Since it can be hard for parents to determine what, if anything, is wrong, speak to your family doctor if you have concerns. If more specialized treatment is required, you will be referred to a dermatologist.
“Different conditions can look very similar, so it’s important to show your family doctor early on,” says Dr. Freiman. “If things are left untreated, it can get out of hand.” Here’s his primer to help you know what kinds of skin conditions to look for in your preschoolers:
Moles: “Some conditions, like skin cancer, are genetic, so take your kids to a doctor if you notice moles that are asymmetrical, have an irregular border, are discoloured, are larger than six millimetres or are changing. This is cause for concern.” A doctor will assess moles and monitor them over time.
Warts: These are common and contagious bumps that are often found on the bottom of feet or tops of hands. They can be treated with liquid nitrogen and a prescription preparation.
Eczema: This common skin condition is characterized by red and itchy rashes. Because of the itch, children may rub their head, cheeks, and other inflamed patches. In many cases, eczema disappears before age two. In the meantime, proper treatment can help. See your dermatologist for advice on avoiding irritating ingredients in creams and lotions, rough, scratchy, or tight clothing and woolens.
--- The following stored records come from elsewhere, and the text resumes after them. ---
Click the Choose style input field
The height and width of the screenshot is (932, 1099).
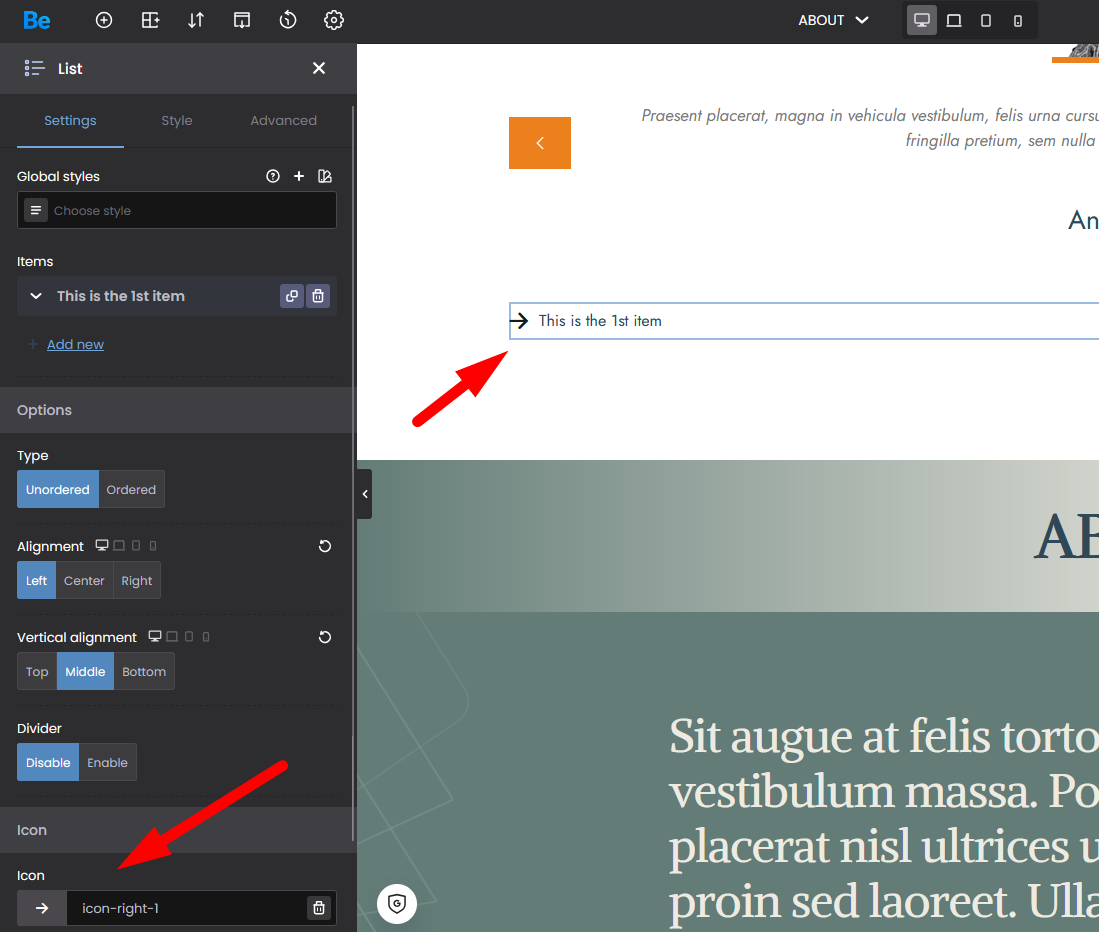tap(190, 211)
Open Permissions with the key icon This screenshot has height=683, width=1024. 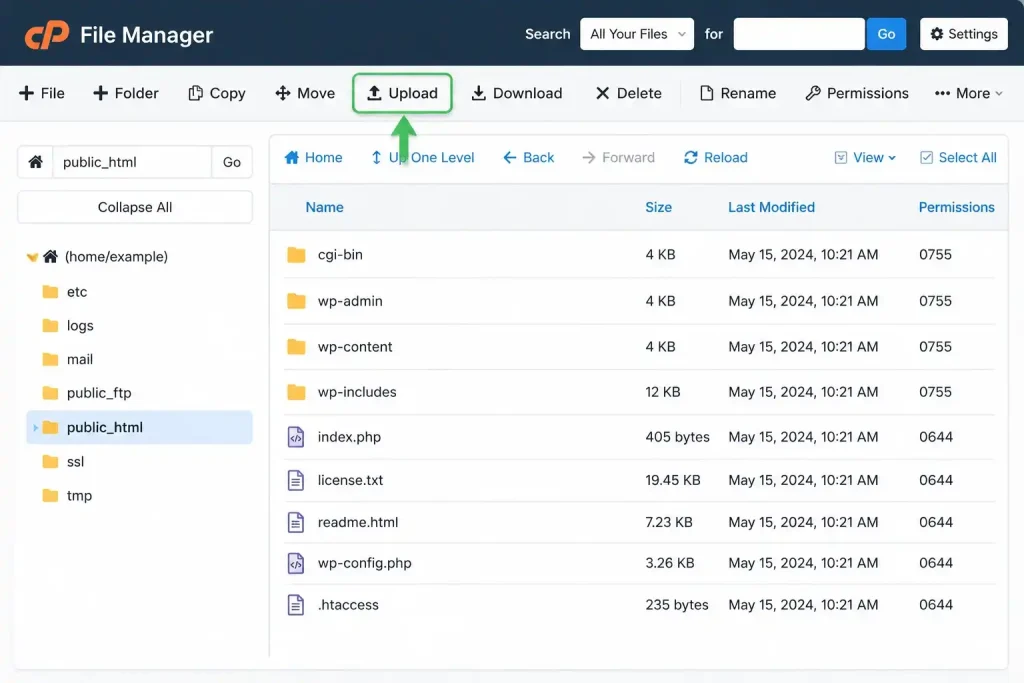(x=812, y=93)
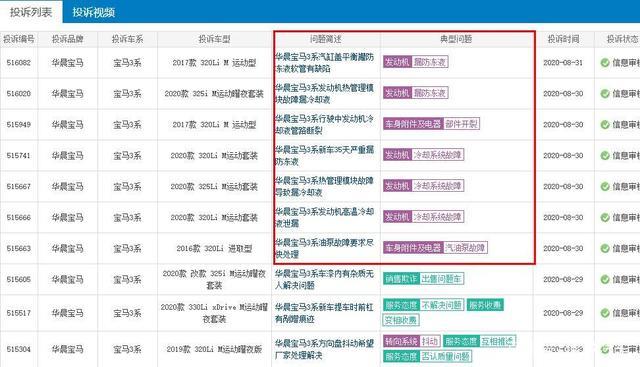The width and height of the screenshot is (640, 367).
Task: Open complaint 华晨宝马3系油泵故障要求尽快处理
Action: [x=324, y=248]
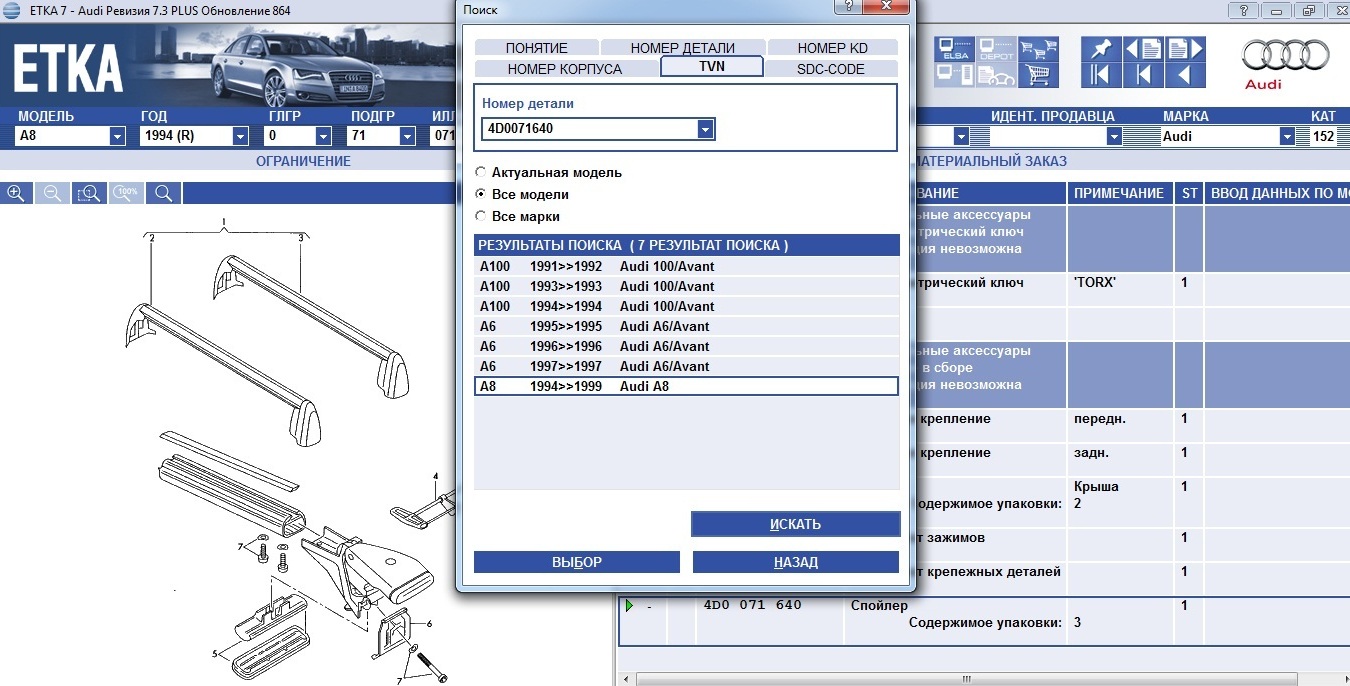The image size is (1350, 686).
Task: Click the plain magnifier search icon
Action: [164, 193]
Proper bathing and moisturizing can help. A cool mist humidifier in your child’s bedroom is also a good idea. For stubborn cases, a cream may be prescribed.
Molluscum: Molluscum are little bumps that look as though they have a whitehead in the middle. It spreads easily and it’s important to diagnose and treat this early. “When you’re covered in molluscum, it’s hard to treat,” says Dr. Freiman. Repeated treatments of canthorone or liquid nitrogen may be required.
Sunburn: To prevent your kids from developing skin cancer, sun protection is key. “Doctors recommend that kids over six months use sunscreen,” says Dr. Freiman. Make sure you’re using a broad-spectrum sunscreen (UVA and UVB protection) with SPF 30+.
“Be sure to look for the Canadian Dermatology Association symbol on the bottle so you know dermatologists recommend it.”
He also reminds parents to have their children wear sun-protective clothing, sunglasses, and try to stay out of the sun during the peak hours of 11 a.m. to 3 p.m.